New bicentennial exhibit opening at the Maine State Museum March 14

AUGUSTA — The Maine State Museum in Augusta will open its Maine bicentennial exhibition, “Regional Struggle – National Story: Maine’s Path to Statehood” on Saturday, March 14.
The museum will be open free of charge from 10 a.m. to 4 p.m. both March 14 and March 15, when a special commemoration of Maine Statehood Day will be held.
“Our new exhibition provides a remarkable look at the events and people, woven together over centuries, that led to Maine’s independent statehood. Through artifacts and documents, the exhibition reveals the world of Maine’s Wabanaki people before and after Europeans came to Maine’s shores,” said museum Director Bernard Fishman. “The exhibition uncovers conflicts between elite landowners and farmers in the late 1700s. It also shows how the War of 1812, along with political and economic disagreements with Massaschusetts, set the stage for debates over Maine’s separation. The exhibition takes a fascinating look at Maine’s part in the slave trade and shows the dilemmas faced by Maine people who, because of the Missouri Compromise, were forced to choose between independent statehood and the expansion of slavery in the United States.”

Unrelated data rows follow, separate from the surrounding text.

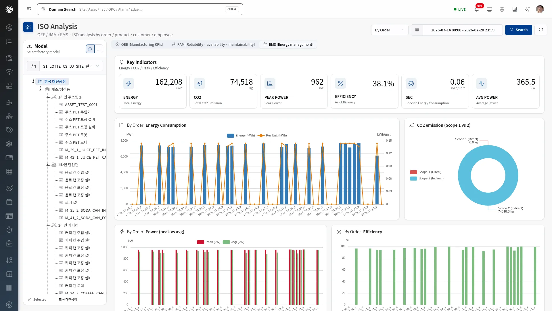Switch to OEE [Manufacturing KPIs] tab
Image resolution: width=552 pixels, height=311 pixels.
click(139, 44)
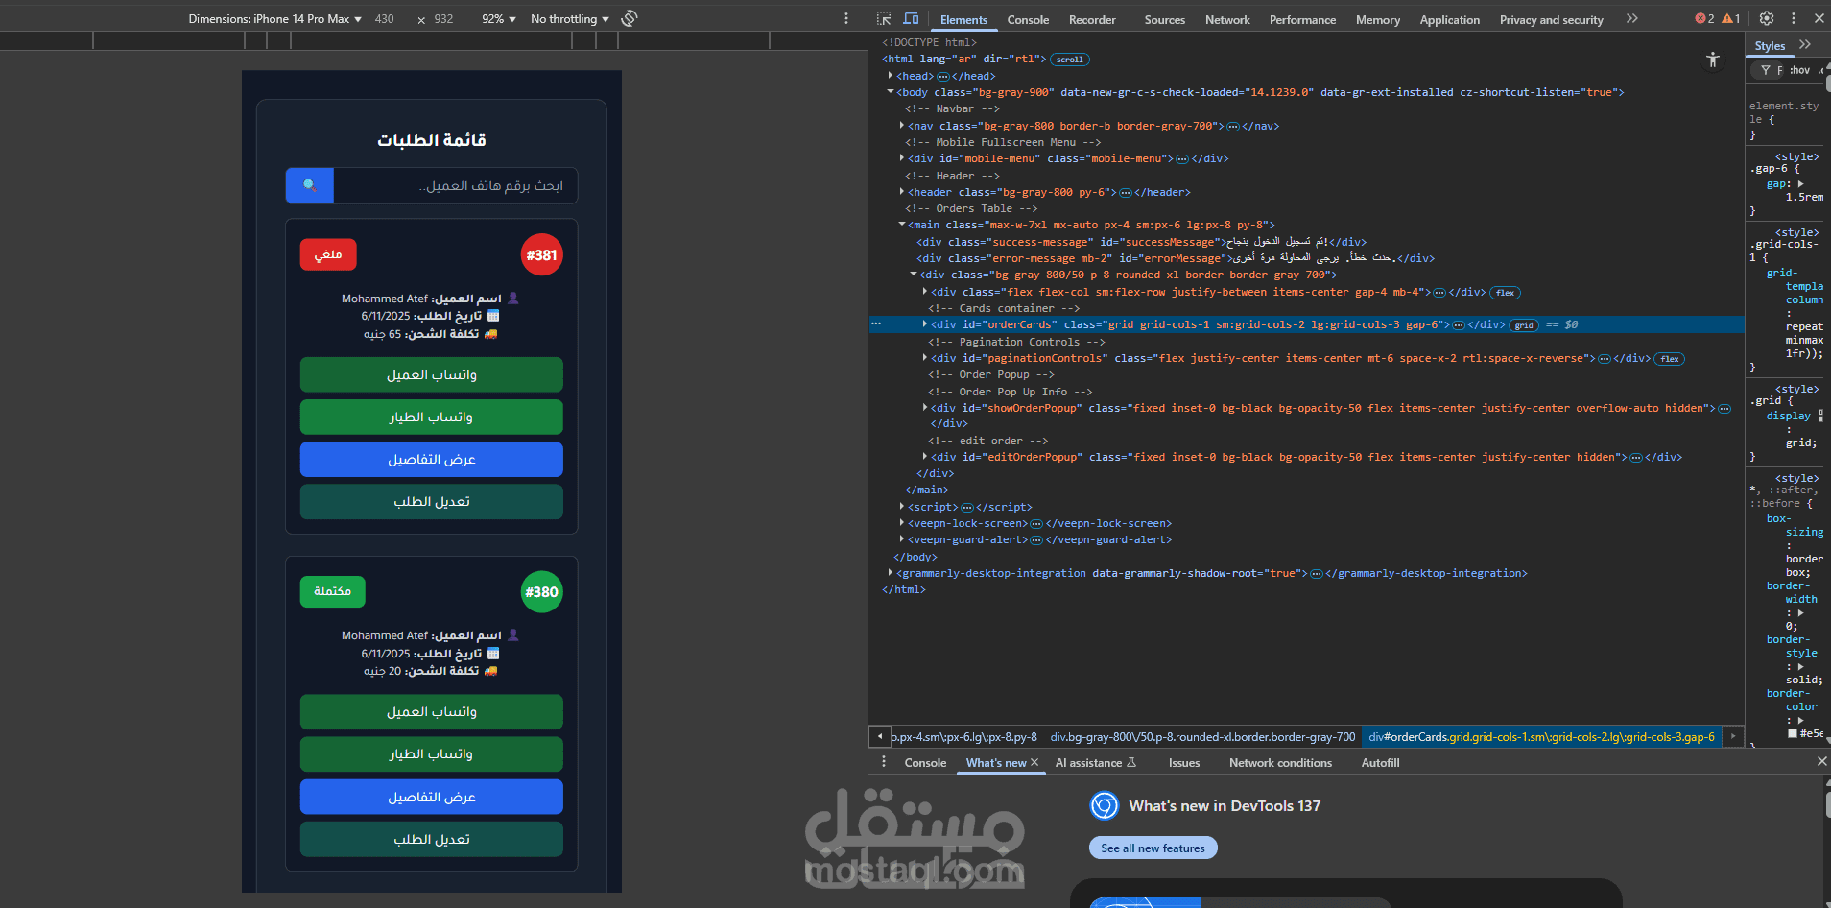Click عرض التفاصيل button on order #381
The height and width of the screenshot is (908, 1831).
coord(432,459)
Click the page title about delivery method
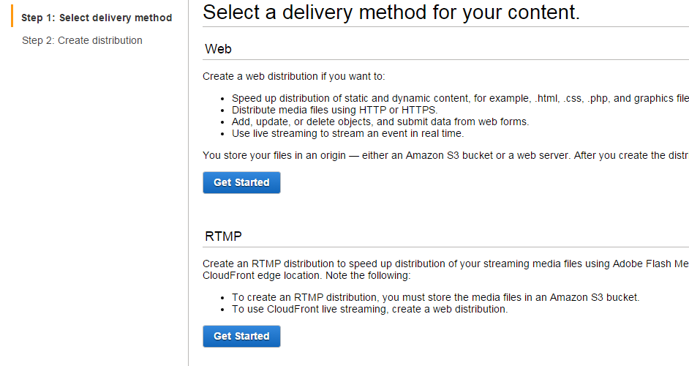 (x=391, y=12)
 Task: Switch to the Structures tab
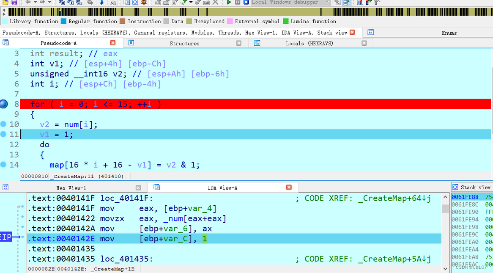(184, 42)
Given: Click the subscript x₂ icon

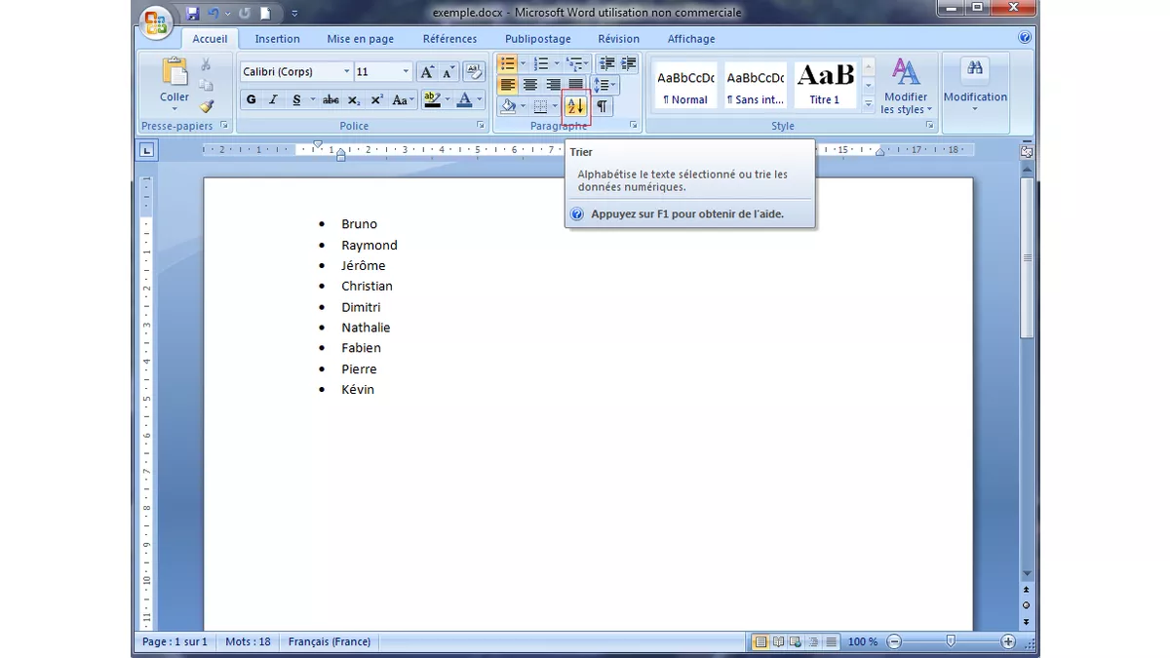Looking at the screenshot, I should coord(353,99).
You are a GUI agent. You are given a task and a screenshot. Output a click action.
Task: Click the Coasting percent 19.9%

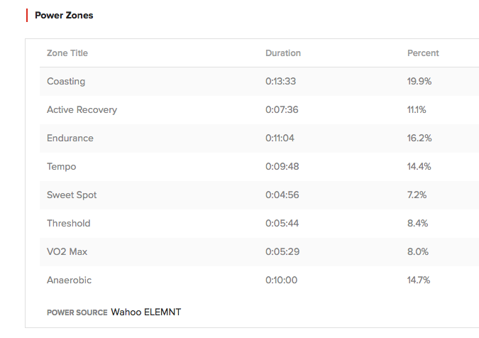pos(419,82)
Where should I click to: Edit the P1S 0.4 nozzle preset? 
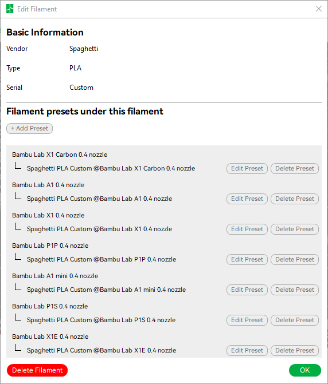tap(247, 320)
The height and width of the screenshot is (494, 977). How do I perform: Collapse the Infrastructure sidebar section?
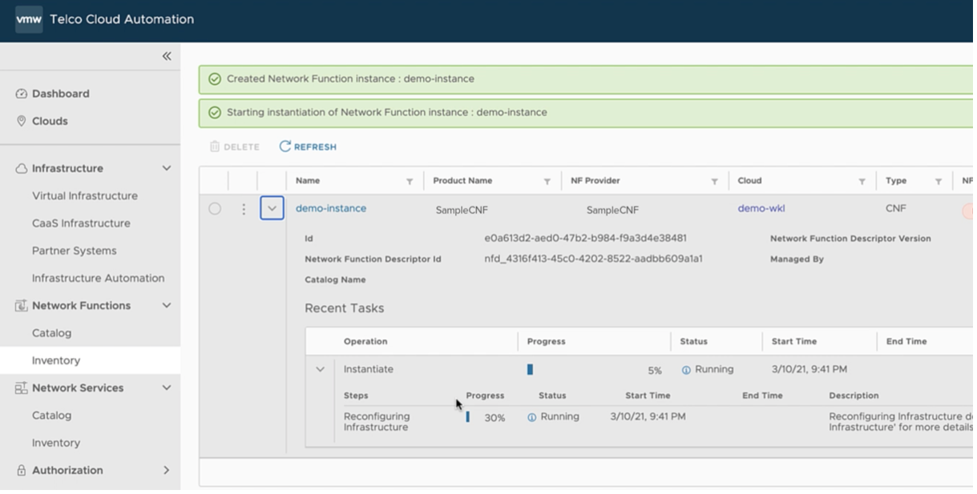point(167,168)
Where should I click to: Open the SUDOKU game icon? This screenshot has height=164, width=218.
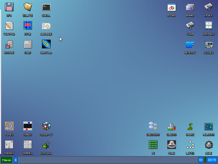[x=9, y=145]
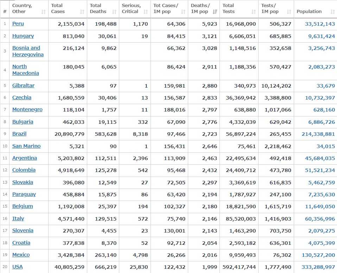Toggle the active Deaths/1M pop sort icon

click(x=215, y=12)
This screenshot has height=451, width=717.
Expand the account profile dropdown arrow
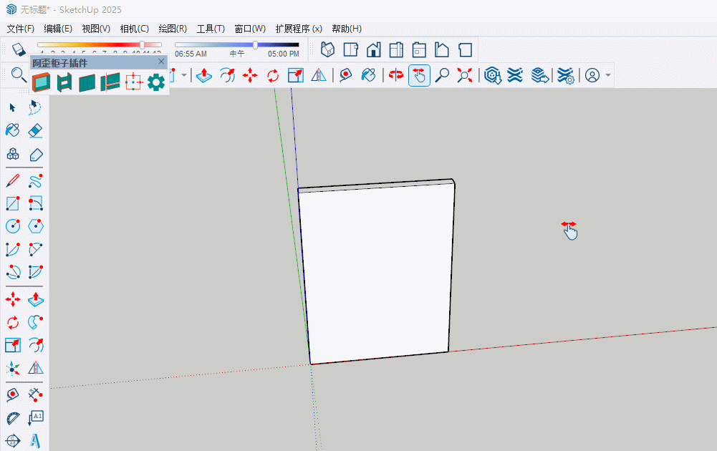608,75
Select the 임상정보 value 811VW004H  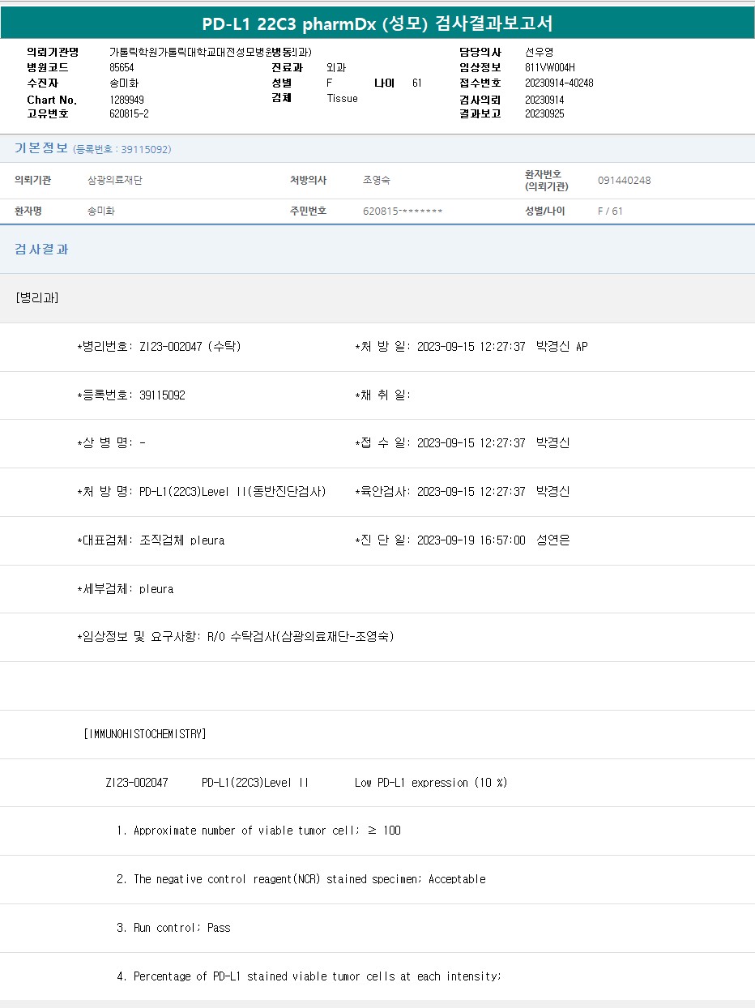point(549,68)
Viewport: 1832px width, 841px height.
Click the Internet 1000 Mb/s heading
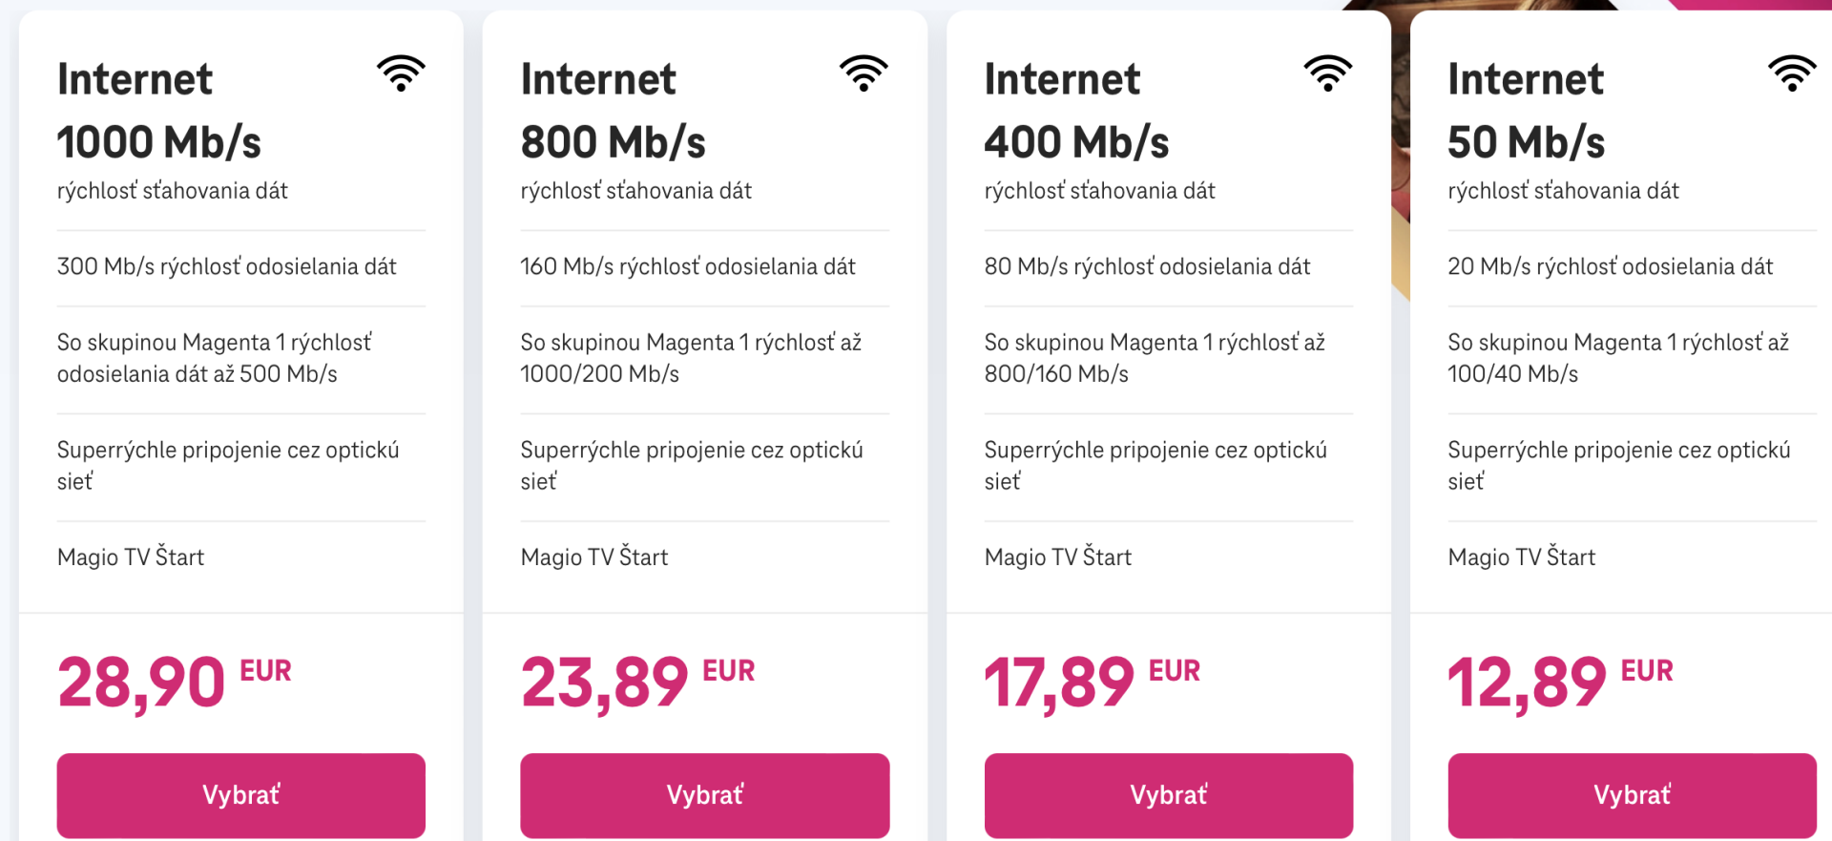point(158,110)
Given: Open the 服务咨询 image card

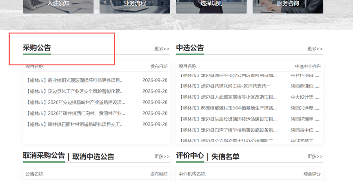Looking at the screenshot, I should (x=288, y=7).
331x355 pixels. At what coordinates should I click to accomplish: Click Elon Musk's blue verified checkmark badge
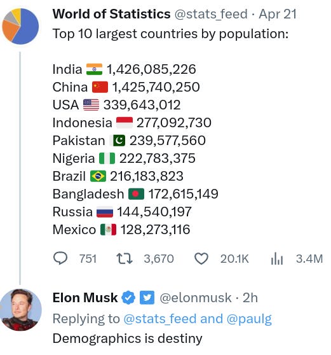128,298
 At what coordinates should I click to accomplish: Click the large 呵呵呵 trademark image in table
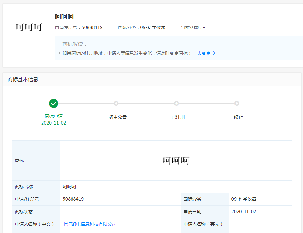click(x=176, y=160)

“Through the museum’s own collections, as well as pieces on loan, we are featuring many objects never or rarely seen by the public,” said Angela Goebel-Bain, the exhibition’s curator. “These include stunning portraits of Maine’s first governor and his wife by famed artist Gilbert Stuart, an early frock coat worn by a Maine farmer, the oldest known ballot box used in Maine, a colorful uniform worn by a soldier in the new state of Maine’s first militia, a watercolor showing Maine’s first State House in Portland, and an important 1815 Moses Greenleaf map with notations from an 1820 expedition into Maine’s northland.”
“Regional Struggle – National Story: Maine’s Path to Statehood” has been funded in part by a grant from the Maine Bicentennial Commission. The exhibition will be on view at the Maine State Museum through March 2021. Related educational materials for use by teachers will also be available on the museum’s website by late March 2020, and several museum-sponsored or co-sponsored special events will take place throughout the bicentennial year.
The Maine State Museum is in the Cultural Building, 230 State St., adjacent to the Maine State House. For more information, visit www.mainestatemuseum.org.

PHOTO: Congress Street in Portland, 1822-1825, with Maine’s first State House the white wooden building on the right. (Maine State Museum and Maine Historical Society photo)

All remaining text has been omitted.